I returned home to Australia (to what is probably age-enforced retirement)
Q2. How long did you work in Thailand?
I worked in Thailand for nearly 2 years. I taught Music in Bangkok from May 2006 to October 2006, then I took a short music contract in Pattaya until December 2006. I was offered an extension to that contract, but I chose not to extend. I returned to Australia, in December 2006, and was offered an English (ESL) contract at the first school at which I taught in Thailand from June 2007. That contract ended in March 2008. I was again offered an extension, but I was (and still am) keen to return to my major area of music, so I came home.
Q3. What was your main reason for moving?

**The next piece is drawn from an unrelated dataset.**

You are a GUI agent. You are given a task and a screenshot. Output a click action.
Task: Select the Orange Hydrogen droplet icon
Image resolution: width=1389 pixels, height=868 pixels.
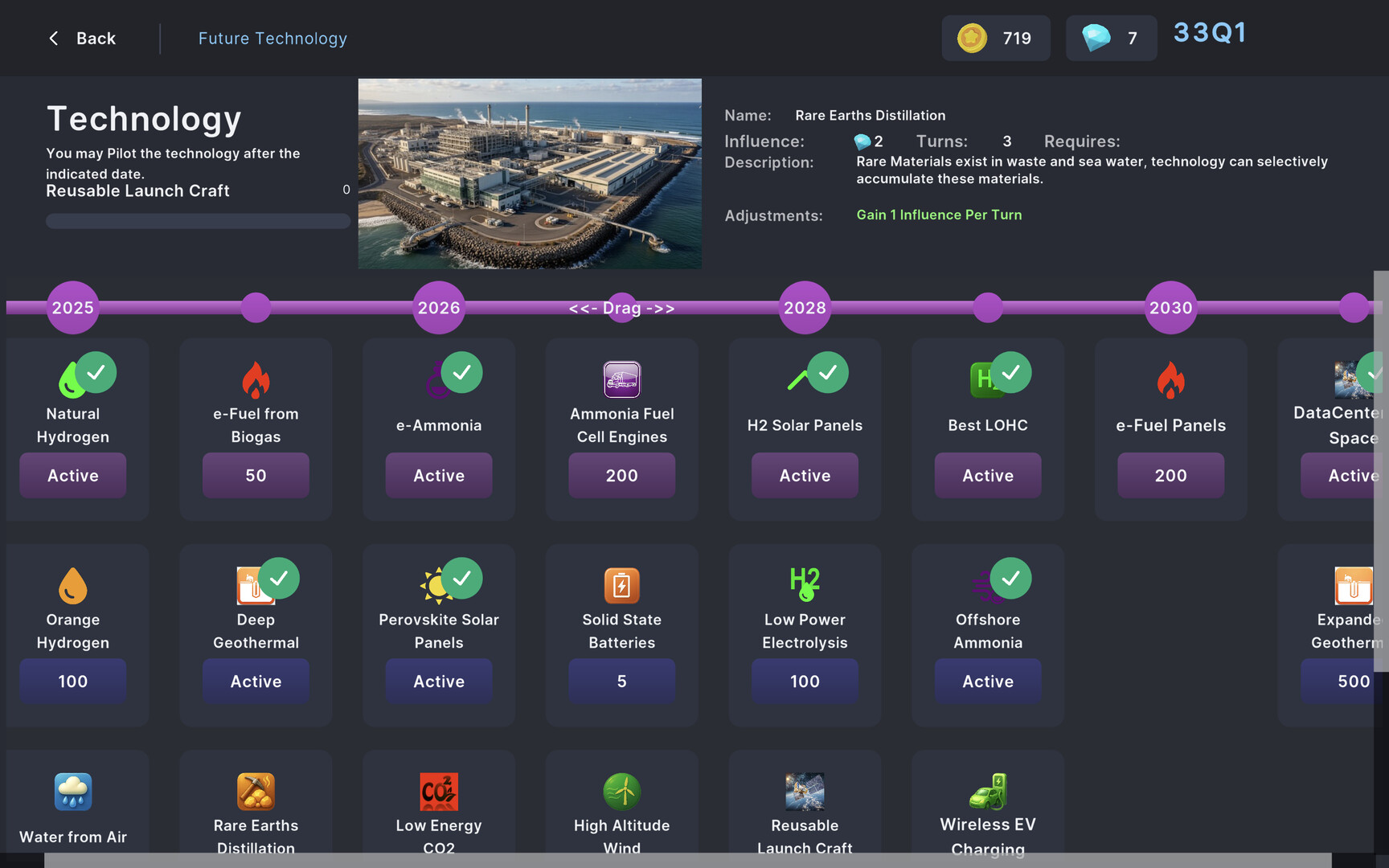[x=73, y=586]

(see 2. above) and also that ludicrous “Thai Language & Culture” requirement. The idiot responsible for that particular insanity ought to be institutionalized.
Q4. What are the advantages of working where you are now compared to Thailand?
Not applicable (see 6. below)
Q5. What do you miss about life in Thailand?
Cheap living, kids who mostly smile at you rather than snarl at you as Australian kids do, and of course friends - both Thai and "foreign" - that I made whilst I was there.
Q6. Would you advise a new teacher to seek work in Thailand or where you are now?
Certainly not in Australia – especially for a male. It is a minefield with ridiculously applied “political correctness” in the education area. The proof of that is in the inordinate imbalance of males versus females in the teaching service, as well as the fact that a significant majority of teachers seek other employment after only a very few years of teaching. Most will do anything to get out of the classroom.
Q7. Any plans to return to Thailand one day?
Possibly, although I think that at 68 years of age, despite my good health, I am not likely to be “employable”, and almost certainly not at a salary commensurate with my qualifications and experience.
Q8. Anything else you'd like to add?
It would be nice to think that one day, the dinosaurs in the Ministry of Education would actually take a look at the rest of the world, and attempt to throw off their xenophobia. Are they too benighted to understand that if there is no fear of failure for students, then there is equally no motivation for them to succeed? This is clearly one of the most potent reasons for the inability of Thai students (except those from International Schools) to compete internationally. Someone famous once said that “comparisons are odious”, but one has only to look at Singapore to see that this is true.
Finally, with some notable exceptions in my experience, considerable numbers of Thai school administrators, and indeed many teachers, are incompetent, and their ideas and methods are rooted in the past. They are at best reluctant to embrace any ideas suggested by foreigners because “they don’t understand Thailand”.